Is path of environmental damage paved by good intentions?
The recent plastic carryout bag ban Delaware has enacted as of Jan. 1 under House Bill 130 seems to be inadequate. Instead of promoting renewable, biodegradable, fiber-based carryout bags, stores give a thicker plastic bag under the idea that it’s reusable. This implementation will not help the chronic problem of single-use plastics from ending up within the environment.
Plastics are a relatively new and useful tool that we have created; however, it doesn’t come without its problems. Increasingly, single-use plastic ends up in the environment, polluting the land and waterways where they’re eventually consumed by animals and work their way up the food chain. Micro plastics are now being found in the tissue and flesh of plants and animals. The plastic bag is one of these products.

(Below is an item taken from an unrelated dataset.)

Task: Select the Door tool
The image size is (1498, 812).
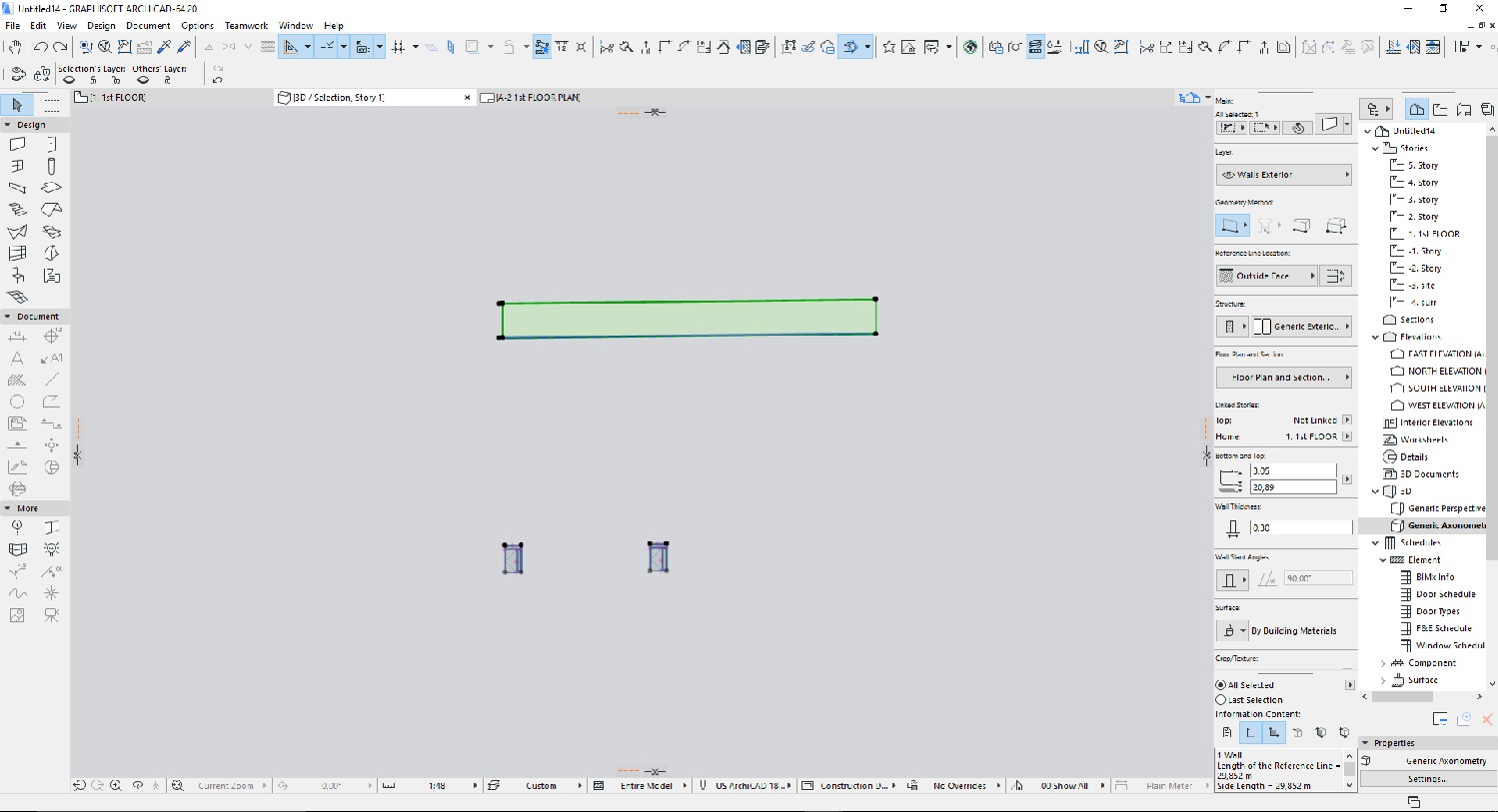Action: 52,145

Invented in 1965 by the Swedish company Celloplast, it would take 17 years for them to be commonplace when in 1982 Kroger and Safeway replaced their paper bags with plastic. Since then, plastic bags have become commonplace and a concern for environmentalists and conservationists. Now new strategies and policies are being put into effect to reduce the amount of plastic bag waste. However, their implementation is lacking critical thinking and is sometimes even more damaging. Such as what can be seen in Delaware House Bill 130, by making a plastic bag heavier duty it is deemed reusable. Of course they could be recycled, but a majority of plastic bags will still end up in landfills, waterways, and other natural environments. By being thicker it also increases the risk of entrapping wildlife or injuring them when ingested. What needs to be done is an emphasis on policies that promote renewable and naturally biodegradable single-use items such as bags.

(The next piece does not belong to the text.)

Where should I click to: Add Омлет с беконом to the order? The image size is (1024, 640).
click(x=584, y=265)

Plant fibers have been used for centuries, ranging from clothing to books, and still have many uses today. One of their best attributes is the ability to be broken down and assimilated back into the environment once they are discarded if decided not to be recycled. Traditionally, wood pulp has been used in the making of paper bags but has become a target due to the concerns of forest conservation and the amount of time it takes for trees to be harvestable. Yet there are many more plants that can be gown and cultivated for the purpose of fiber.
One of these plants is hemp. Hemp is once again being brought up in discussions around renewable resources and products such as bags. Being that per acre, hemp outperforms wood in pulp production and can be harvested once or twice annually compared to that of forests. This pulp then can be turned into paper products such as bags that will naturally break down, and it comes from a renewable resource. This in turn would greatly reduce the amount of non-biodegradable plastic that ends up in the environment yearly. Along with creating another commodity crop and the industries that would follow.
Policies need to be implemented to encourage and promote the growth of new industries around renewable resources and reducing pollution. Not hampered through poor decision-making and litigation, so that people, animals, and the environment can benefit from the policies.
However, what we see is Delaware House Bill 130; it has good intentions but is lacking in actually solving the issue at hand. Still allowing single-use plastics such as bags to pollute the environment and to be tossed into landfills where they will never degrade, whereas plant fiber-based alternatives could be widely used if good decision-making and policy were enacted.